Could you copy every line in the listing below that has the word "Click"?

* _Given entries_:

================================

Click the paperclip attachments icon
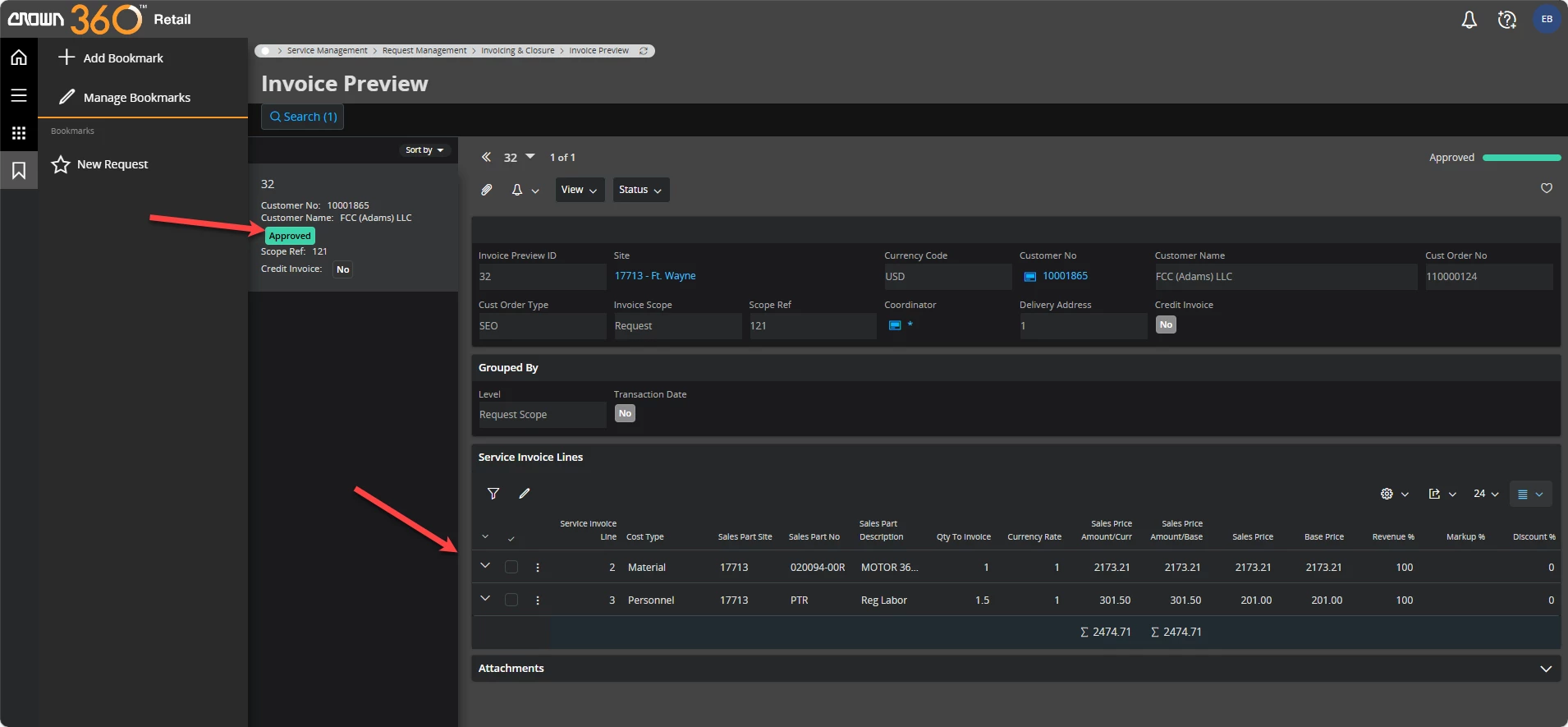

================================

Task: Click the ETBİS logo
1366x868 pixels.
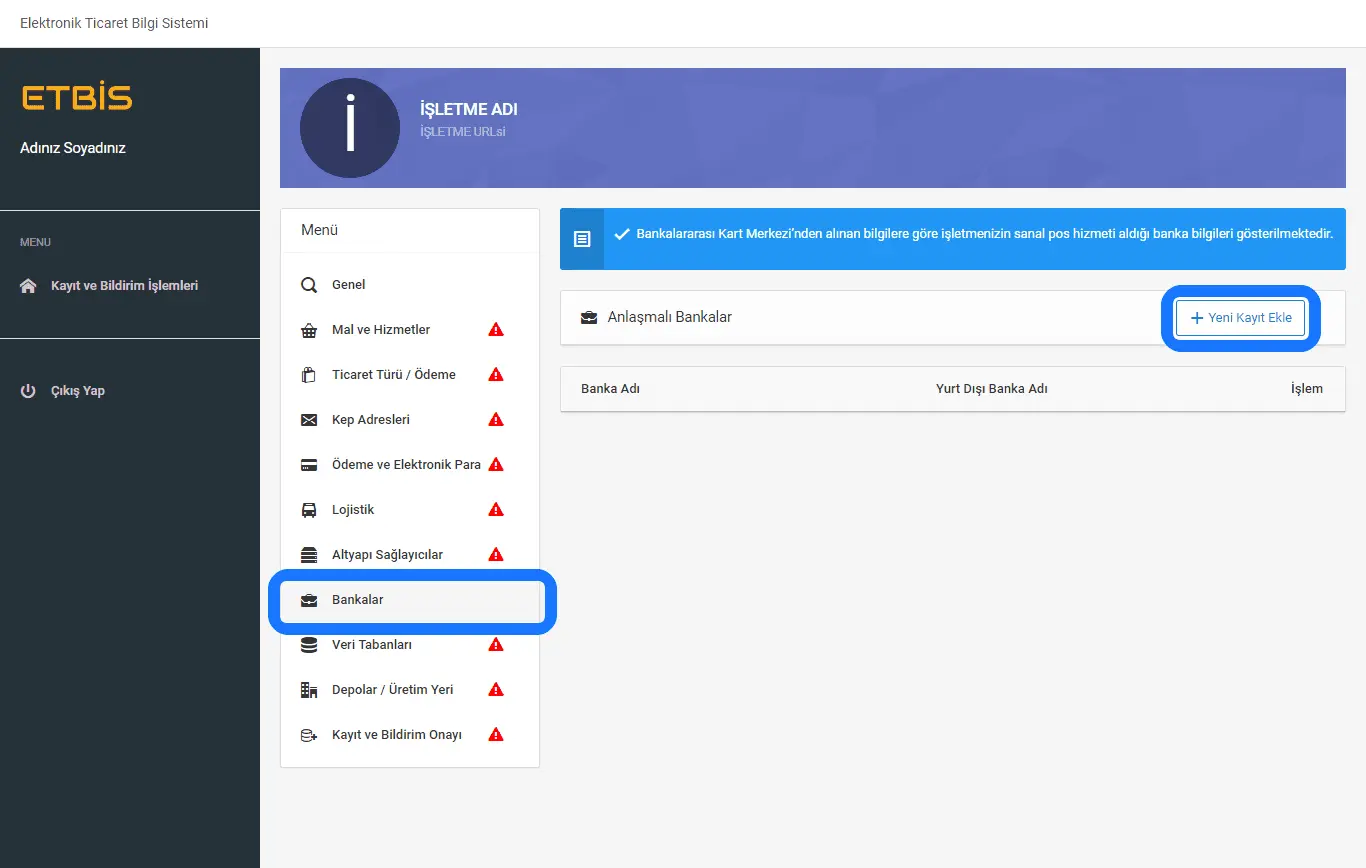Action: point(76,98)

================================

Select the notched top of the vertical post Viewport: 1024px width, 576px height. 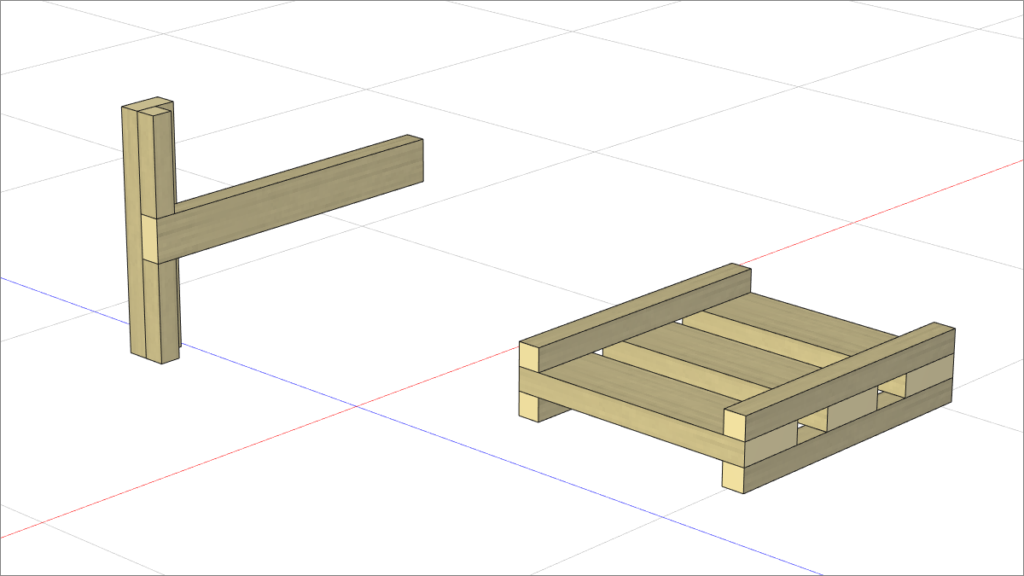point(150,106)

================================

* _Solution for this task_:
Click the paperclip attachments icon
Task: Click the ETBİS logo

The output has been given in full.